Ethics versus morals – an interesting philosophical issue, especially when it comes to business.stencil.linkedin-photo (1)

Morals are formal, written rules which describe “appropriate” behavior.

Ethics are moral principles that guide behavior. One term defines the other – how confusing!

Let’s break it down a bit.

A moral code is basically a law. Ethics are morals on a personal level.

OK, boring. Let’s talk about pet food.

Our moral code, as pet food manufacturers and retailers, is outlined in the Food Drug and Cosmetic Act, the Food Safety Modernization Act, as well as our local and state laws.

On the other hand, our ethical code drives the quality of ingredients and products that we manufacture (stock, for retailers) – in the case of Next Gen PFMA members, the next step up. Some examples of our members’ higher ethical code include using human grade or USDA sourced ingredients, and keeping the food as close to its natural state as possible. These ethics may even cause some manufacturers to explore novel ingredients not standard in pet food – for the overall greater good. (Sadly, the moral code may prohibit such behavior until procedural rules allow for change of the moral code.)

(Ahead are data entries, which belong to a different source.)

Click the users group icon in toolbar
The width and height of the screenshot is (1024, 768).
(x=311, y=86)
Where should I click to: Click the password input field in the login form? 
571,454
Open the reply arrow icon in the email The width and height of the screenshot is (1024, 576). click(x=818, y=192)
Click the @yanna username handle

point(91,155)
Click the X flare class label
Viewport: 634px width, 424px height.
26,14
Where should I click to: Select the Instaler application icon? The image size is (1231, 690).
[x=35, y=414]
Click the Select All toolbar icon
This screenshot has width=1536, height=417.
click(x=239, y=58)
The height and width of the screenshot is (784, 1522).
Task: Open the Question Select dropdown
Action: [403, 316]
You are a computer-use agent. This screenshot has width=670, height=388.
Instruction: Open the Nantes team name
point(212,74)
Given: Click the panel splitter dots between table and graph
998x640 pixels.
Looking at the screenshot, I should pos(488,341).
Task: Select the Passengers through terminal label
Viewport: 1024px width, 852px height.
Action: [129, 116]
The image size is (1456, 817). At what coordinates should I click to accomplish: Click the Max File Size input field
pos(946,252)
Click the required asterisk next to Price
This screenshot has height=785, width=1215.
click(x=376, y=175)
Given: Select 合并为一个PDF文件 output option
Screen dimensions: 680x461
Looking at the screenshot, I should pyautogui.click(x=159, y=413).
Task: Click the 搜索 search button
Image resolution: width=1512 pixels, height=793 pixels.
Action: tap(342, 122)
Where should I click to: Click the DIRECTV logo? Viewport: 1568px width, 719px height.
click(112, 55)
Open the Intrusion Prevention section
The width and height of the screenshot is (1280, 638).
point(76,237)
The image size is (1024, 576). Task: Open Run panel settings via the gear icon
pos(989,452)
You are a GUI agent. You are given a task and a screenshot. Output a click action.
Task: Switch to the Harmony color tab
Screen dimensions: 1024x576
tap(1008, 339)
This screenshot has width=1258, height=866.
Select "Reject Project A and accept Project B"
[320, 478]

What does this have to do with the current business environment?

When I started this post a few weeks ago, I was actually pretty pissed. One of our members had been reported to a regulatory official by a non-member. It was for a minor labeling issue that was easily fixed. But it really exemplified the difference between ethics and morals. Had the company who did the reporting been ethically based in their actions, they would either have directly spoken to the manufacturer with the labeling glitch or contacted this trade association. Instead, they relied on plain old morals and called the regulators.

Dog eat dog instead of running with the pack. Morals instead of ethics.

More recently, and on the flip side, I’ve been impressed by the ethical code of our members. While not all of our member manufacturers, would make the same move as Answers Pet Food (Lystn LLC), numerous of our members have indeed congratulated Answers and are evaluating whether to join their legal motion.

Because, ethically, we’re all in this together, no matter what kind of food we manufacturer. All real food is threatened. In my meeting with regulators on June 27, 2019, the regulators re-iterated to me that even high-pressure pasteurization is not validated. I can read the writing on the wall.

I suppose we have the option of acting like our competitors, or we can take it up a notch. Morals or ethics.

Because after all, we are making superior food; no matter what style of processing, our manufacturers use real food.

The next time you’re feeling frustrated about one of your supposed competitors, remember the competition. The real competition consists of the 98% of the market place who operate on moral codes alone.

Meanwhile, if you have a frustration over a colleague working a slightly different niche than your business, let me know. I will reach out and maintain your anonymity so that everyone benefits. Ethics versus morals.